Le cadrage contraignant est une véritable stratégie manipulatoire qui fonctionne en deux temps. D’abord faire accepter une opinion ou un comportement qui ne pose pas problème et constitue un détour par rapport au but véritable. Puis se servir de ce premier consentement pour en entraîner un deuxième avec une escalade dans l’exigence. Il s’agit du procédé illustré par l’histoire du père qui envoie son fils acheter des cigarettes. Joule et Beauvois examinent dans leur livre de nombreuses variantes de cette technique, dont l’efficacité manipulatoire a été prouvée par de nombreuses expérimentations de psychologie sociale.

5. b. L’amalgame cognitif

Son fonctionnement est analogue à l’amalgame utilisant les émotions. D’ailleurs, ces deux procédés n’en font qu’ un dans bien des exemples. Les catégories, définitions et noms de procédés proposés par l’auteur ne sont pas à prendre comme une description définitive et figée de la “parole manipulée”. Ce sont des outils pour nous aider à analyser des réalités complexes, comme le sont toutes les situations de communication humaine.
Comment fonctionne l’amalgame ? On suggère un lien de causalité non fondé entre une opinion et un élément déjà accepté, par exemple dans l’amalgame xénophobe, présence d’étrangers = cause des problèmes de société.

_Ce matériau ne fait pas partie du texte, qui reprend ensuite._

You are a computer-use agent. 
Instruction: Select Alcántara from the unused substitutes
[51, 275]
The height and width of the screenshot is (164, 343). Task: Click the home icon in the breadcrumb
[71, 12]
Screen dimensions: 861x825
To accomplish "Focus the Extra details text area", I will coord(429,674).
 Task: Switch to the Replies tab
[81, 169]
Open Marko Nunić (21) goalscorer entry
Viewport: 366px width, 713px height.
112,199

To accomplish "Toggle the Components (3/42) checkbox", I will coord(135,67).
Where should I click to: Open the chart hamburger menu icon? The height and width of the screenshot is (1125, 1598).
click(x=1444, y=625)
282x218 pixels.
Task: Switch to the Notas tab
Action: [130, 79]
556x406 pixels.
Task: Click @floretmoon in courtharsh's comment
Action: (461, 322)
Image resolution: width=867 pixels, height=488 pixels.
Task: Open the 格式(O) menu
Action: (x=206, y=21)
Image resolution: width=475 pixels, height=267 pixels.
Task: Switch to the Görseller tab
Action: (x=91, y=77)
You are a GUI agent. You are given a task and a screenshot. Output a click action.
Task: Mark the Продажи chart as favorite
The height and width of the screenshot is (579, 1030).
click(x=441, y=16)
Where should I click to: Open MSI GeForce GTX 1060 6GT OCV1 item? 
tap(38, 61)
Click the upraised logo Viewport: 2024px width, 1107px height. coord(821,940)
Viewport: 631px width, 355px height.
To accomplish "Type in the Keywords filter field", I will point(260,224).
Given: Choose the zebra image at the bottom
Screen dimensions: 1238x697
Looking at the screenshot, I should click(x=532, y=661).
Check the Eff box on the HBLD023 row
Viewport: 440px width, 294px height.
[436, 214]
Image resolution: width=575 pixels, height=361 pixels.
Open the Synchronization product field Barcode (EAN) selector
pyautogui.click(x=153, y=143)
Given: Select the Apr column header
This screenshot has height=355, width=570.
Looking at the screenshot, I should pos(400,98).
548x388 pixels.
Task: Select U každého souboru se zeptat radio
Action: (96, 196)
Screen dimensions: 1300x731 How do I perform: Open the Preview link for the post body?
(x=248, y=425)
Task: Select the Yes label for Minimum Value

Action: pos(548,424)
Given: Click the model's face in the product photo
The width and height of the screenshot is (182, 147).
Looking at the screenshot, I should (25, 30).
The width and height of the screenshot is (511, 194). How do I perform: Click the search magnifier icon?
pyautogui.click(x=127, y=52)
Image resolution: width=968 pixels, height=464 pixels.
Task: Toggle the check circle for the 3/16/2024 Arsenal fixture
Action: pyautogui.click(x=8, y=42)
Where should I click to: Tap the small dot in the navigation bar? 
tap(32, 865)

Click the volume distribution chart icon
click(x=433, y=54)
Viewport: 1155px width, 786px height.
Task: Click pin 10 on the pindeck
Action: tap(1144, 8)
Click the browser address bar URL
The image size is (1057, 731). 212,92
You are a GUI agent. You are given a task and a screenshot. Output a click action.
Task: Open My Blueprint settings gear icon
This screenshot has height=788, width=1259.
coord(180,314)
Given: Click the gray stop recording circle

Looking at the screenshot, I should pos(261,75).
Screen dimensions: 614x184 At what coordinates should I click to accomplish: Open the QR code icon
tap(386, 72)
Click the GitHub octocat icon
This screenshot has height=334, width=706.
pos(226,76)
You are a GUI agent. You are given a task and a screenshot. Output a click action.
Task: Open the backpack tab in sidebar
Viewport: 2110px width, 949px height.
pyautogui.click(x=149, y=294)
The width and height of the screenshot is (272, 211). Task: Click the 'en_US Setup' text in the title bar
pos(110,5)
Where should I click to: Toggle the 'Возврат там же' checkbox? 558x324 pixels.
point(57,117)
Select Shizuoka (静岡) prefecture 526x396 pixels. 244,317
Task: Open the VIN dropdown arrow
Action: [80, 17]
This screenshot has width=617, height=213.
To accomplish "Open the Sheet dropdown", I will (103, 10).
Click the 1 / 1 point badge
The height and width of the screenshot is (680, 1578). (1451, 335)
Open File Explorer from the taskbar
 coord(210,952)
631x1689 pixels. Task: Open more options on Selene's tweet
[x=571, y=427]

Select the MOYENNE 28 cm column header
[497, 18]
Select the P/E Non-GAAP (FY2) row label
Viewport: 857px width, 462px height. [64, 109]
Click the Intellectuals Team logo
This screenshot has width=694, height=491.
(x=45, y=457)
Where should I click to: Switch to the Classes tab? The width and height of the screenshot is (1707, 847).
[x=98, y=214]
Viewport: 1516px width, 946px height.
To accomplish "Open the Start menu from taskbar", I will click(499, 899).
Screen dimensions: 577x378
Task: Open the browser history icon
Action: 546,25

On utilise pour faire accepter ce lien un terme extérieur ayant un “effet de levier”: on rappelle d’abord un problème auquel est sensible l’opinion (le chômage, la délinquance…), qui entraîne une réaction automatique, et c’est à ce moment qu’on introduit l’“explication” (suivant les cas, “les Arabes” ou “l’immigration incontrôlée”, etc.). Les amalgames constituent de véritables réflexes conditionnés mentaux, qui sont créés et entretenus par leur répétition. L’auteur présente le cas d’école des publicités Marlboro associant depuis la fin des années 50 cigarettes et virilité.

‹‹ Une répétition réussie fait oublier les deux termes de l’association initiale, pour ne présenter que le produit [ou toute autre réalité] augmenté de connotations dont on ignore désormais l’origine. Une publicité réussie produit son effet bien après qu’elle a cessé. Un acte de propagande également. ›› (p.123)

Recourir à l’amalgame est un risque bien présent lorsque l’on cherche à communiquer pour changer l’image d’un produit, d’une entreprise ou d’une ville. Le lien avec l’image qu’on leur associe est parfois très mince. Il y a là un vrai problème éthique.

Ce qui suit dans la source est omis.